Probably the thing that detracts most from this otherwise well-written book is the long-windedness and repetitive nature of it. There is a mixture of personal narrative, philosophical reflection, and theological musings. But these are not happily integrated in a way that makes them easy to read. Instead, one has to fight one’s way through dense and terse philosophical prose, interspersed with lighter moments of personal account. These latter are quite brave and endearing but one has to persevere to get to them. Waters’ mastery of language is excellent but the structure of the book could have been made far more fluid.
In many ways the book chronicles Waters’ search for the divine.
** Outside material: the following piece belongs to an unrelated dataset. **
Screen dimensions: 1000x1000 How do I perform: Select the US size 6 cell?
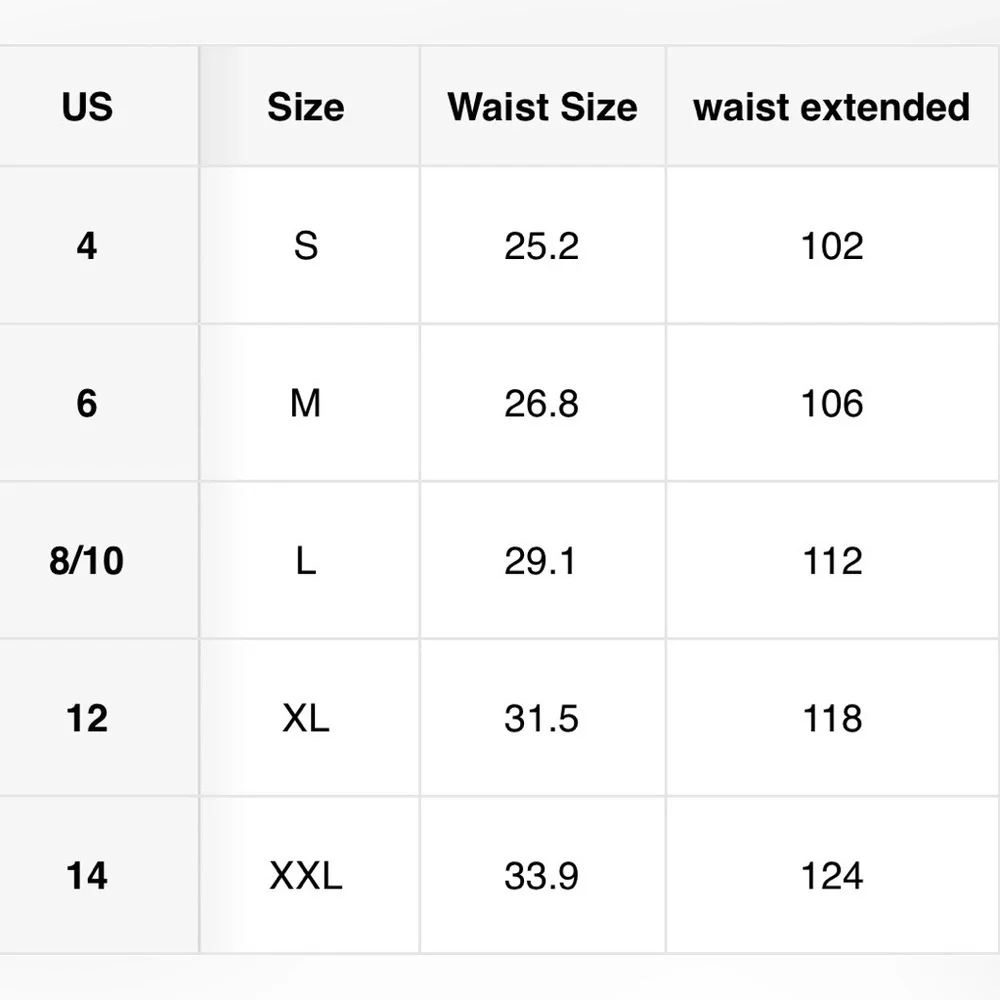point(87,403)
It is a very able exploration of the semantics of desire; that is, putting words on human cravings and search for the infinite. He provides first rate descriptions of the paradox of the human condition: we are limited but somehow infinite. He arrives at a place where he can go no further, though, and hovers on the brink of fear and faith and all that goes with it. In many ways it is Waters’ personal faith journey that carries the entire edifice; it makes it real and engaging. The refusal or inability to go any further seems to be symptomatic of his whole approach. It is one that needs grounding and ‘incarnation (fleshing out)’. One is reminded of the phrase from another philosopher, Pascal: ‘the heart has its reasons of which reason knows nothing’.
The reviewer, Brendan McManus, is an Irish Jesuit priest and is chaplain to Coláiste Iognáid in Galway.